▸ **Problem**:
The records should be restated exactly from their first line through the line with "Screen dimensions: 1235x646" in it.

[Stored data entries]
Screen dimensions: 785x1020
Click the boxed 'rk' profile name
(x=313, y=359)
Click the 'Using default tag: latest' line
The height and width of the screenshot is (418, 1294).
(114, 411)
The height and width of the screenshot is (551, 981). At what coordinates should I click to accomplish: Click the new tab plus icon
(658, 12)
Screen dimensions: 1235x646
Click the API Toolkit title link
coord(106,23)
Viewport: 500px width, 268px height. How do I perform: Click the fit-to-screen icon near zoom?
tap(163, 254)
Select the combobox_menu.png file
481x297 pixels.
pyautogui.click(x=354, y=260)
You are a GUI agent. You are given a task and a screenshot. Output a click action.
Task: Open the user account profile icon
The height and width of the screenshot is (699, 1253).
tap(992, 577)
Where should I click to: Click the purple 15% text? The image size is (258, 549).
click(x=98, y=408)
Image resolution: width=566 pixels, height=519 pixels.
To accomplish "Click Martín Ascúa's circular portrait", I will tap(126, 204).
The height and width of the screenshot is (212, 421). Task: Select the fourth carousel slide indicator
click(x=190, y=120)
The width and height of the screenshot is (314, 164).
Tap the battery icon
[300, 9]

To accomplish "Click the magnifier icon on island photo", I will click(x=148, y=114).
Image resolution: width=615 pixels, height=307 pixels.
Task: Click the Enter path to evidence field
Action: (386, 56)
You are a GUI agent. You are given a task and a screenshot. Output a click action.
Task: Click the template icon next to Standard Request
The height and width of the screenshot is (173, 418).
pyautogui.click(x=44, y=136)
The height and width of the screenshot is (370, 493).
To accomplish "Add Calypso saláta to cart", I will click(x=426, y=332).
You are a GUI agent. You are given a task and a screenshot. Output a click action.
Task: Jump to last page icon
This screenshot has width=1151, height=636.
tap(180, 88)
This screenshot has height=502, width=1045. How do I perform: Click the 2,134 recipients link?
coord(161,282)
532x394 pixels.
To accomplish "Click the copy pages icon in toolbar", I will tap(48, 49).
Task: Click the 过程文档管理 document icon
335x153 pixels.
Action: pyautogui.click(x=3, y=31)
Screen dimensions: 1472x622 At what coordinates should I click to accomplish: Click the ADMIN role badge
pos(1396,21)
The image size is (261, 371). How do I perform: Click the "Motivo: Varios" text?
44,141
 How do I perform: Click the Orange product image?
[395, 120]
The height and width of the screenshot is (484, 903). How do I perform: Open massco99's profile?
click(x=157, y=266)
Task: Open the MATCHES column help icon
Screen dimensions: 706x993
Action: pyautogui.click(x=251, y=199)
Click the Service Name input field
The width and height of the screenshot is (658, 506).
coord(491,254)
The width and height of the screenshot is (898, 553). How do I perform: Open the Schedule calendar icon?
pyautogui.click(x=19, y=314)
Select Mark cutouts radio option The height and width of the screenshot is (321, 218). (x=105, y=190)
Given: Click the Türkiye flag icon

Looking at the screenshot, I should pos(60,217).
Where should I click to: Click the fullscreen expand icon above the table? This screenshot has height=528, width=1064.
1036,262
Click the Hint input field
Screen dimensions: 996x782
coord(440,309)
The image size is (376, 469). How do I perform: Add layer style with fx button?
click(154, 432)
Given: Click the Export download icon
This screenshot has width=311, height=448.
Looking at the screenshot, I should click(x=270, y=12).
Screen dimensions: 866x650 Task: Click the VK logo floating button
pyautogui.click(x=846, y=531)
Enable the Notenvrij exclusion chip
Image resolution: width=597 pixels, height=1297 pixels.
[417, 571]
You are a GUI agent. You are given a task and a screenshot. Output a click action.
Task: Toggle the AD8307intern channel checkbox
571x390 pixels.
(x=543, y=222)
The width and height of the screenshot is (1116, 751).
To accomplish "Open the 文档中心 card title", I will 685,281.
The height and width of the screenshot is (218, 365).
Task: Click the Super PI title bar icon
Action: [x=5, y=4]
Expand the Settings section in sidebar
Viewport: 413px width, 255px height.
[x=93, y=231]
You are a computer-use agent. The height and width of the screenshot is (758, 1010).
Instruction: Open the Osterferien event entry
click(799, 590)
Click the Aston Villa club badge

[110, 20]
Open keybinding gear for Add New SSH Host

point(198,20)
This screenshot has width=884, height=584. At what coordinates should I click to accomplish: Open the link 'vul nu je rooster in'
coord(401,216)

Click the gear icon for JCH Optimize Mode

▸ **Exercise solution**:
Screen dimensions: 785x1020
Click the boxed 'rk' profile name
(x=313, y=359)
Click the 'Using default tag: latest' line
The height and width of the screenshot is (418, 1294).
(114, 411)
The height and width of the screenshot is (551, 981). At what coordinates should I click to accomplish: Click the new tab plus icon
(658, 12)
Screen dimensions: 1235x646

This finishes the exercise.